Sweetwater man killed, family beaten during home invasion
By Cindy Yurth and Donovan Quintero
Navajo Times
WINDOW ROCK
A Sweetwater, Arizona, man was killed and his entire family wounded during a home invasion last Friday that may have been based on a long-running family feud.
Navajo Nation Police said three men were arrested on tribal charges and the case has been turned over to the FBI for investigation on federal charges. A juvenile is still at large.
Quinton Halloway, 25, of Sweetwater, identified the deceased as his grandfather, Milton Wagon Sr., 64. Halloway said he was working a seasonal job in Colorado when he got a call early Friday morning from his grandmother, Pauline Wagon, saying four men had kicked down the door to the family’s home and beaten up the entire family, then drove off in the Wagons’ car. Halloway rushed home to find his grandfather dead and the rest of the family in the hospital.

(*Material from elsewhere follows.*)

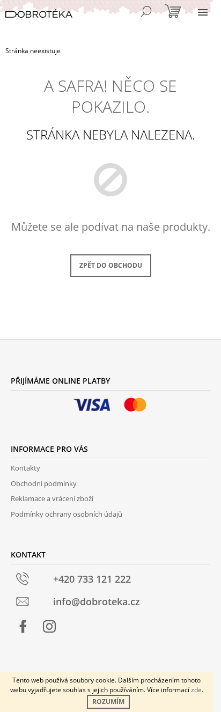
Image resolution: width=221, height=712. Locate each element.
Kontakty (25, 468)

Piecing together the story from family members, he said he was told that three men known to his family as Shonovan Curley, Armondo Whiterock and Evan Begay, stormed into the home at about 4:45 a.m. while the family was asleep. The juvenile arrived later, according to Pauline Wagon. Police did not confirm the identities of the men they arrested.
The men first stormed into Halloway’s two teenaged nephews’ room and began to beat the boys up, Halloway said, with one of the men accusing one of the victims of “messing” with his girlfriend. Hearing the ruckus, Halloway’s grandparents tried to intervene and the men turned on them, Halloway said.
Milton Wagon then ran to the home of his daughter, Sharon Wagon, calling for help. “My aunt didn’t know what she was getting into,” Halloway said. “She ran to our house.” One of the intruders then stabbed Sharon Wagon in the back with a knife, according to Halloway, then began beating her with a bat.
When Milton Wagon tried to protect her, they began beating him again. “They made my nephew and grandma sit in the living room and watch as they beat him,” Halloway said. “For two hours, they terrorized my family. Then they got in my grandpa’s car and drove away.”
Pauline said her husband, bleeding and knocked to the floor, kept trying to get up and fight with the men.
“With his last breath, he was trying to protect his family,” she said, her voice breaking.
Halloway said the car was found wrecked and vandalized a short distance away. The intruders thought they had taken everybody’s cell phone, Halloway said, but Halloway’s five-year-old brother, who had run into a bedroom and locked the door, found a phone and gave it to Pauline, who called the police. The Wagons and Halloway’s two teenaged nephews were transported to the hospital. Pauline Wagon said she was taken by ambulance to Northern Navajo Medical Center while the boys and Sharon were transported by helicopter to San Juan Regional Medical Center in Farmington.
Pauline said the rest of the family was treated and released but Sharon remains in the hospital with “critical” injuries.
However, it could have been worse, said Pauline. “They had bats, they had knives, they had a machete,” she said. “I didn’t think I was going to make it out of there. I thank God my little grandson was smart enough to go in a room and lock the door. They didn’t do anything to him.”
While he’s not sure what the perpetrators’ motive was, Halloway said some of the men were part of a family that lived just “over the hill” from his relatives and the two families had been “holding a grudge” against each other “for a long time.” However, he said, he had witnessed his grandparents being kind to the men when they were growing up.
“We fed them and clothed them and helped them a lot,” he said, “and this is how they repay us.”
Halloway said he’s struggling with anger against the suspects right now — “I’d love to have them feel what my family is feeling, mentally and physically,” he said. “But I’m just going to let the Lord take care of it. Hopefully justice will prevail and they’ll be put away.”
Pauline said she’s not sure how the family will recover from the trauma. “We can’t sleep,” she said. “We sleep with one eye open.”
Halloway added that the family has received an outpouring of support from their small community that has made the tragedy more bearable. “I’d just like to thank everybody who has been there for us with donations or an encouraging word,” he said, adding a quote from the late rapper Nipsey Hussle, “This pain is temporary for you; for the pain is over for me! Do not cry for what will always be in your heart.”
Milton Wagon’s funeral is scheduled for 10 a.m. Friday at Desert View Funeral Home in Shiprock.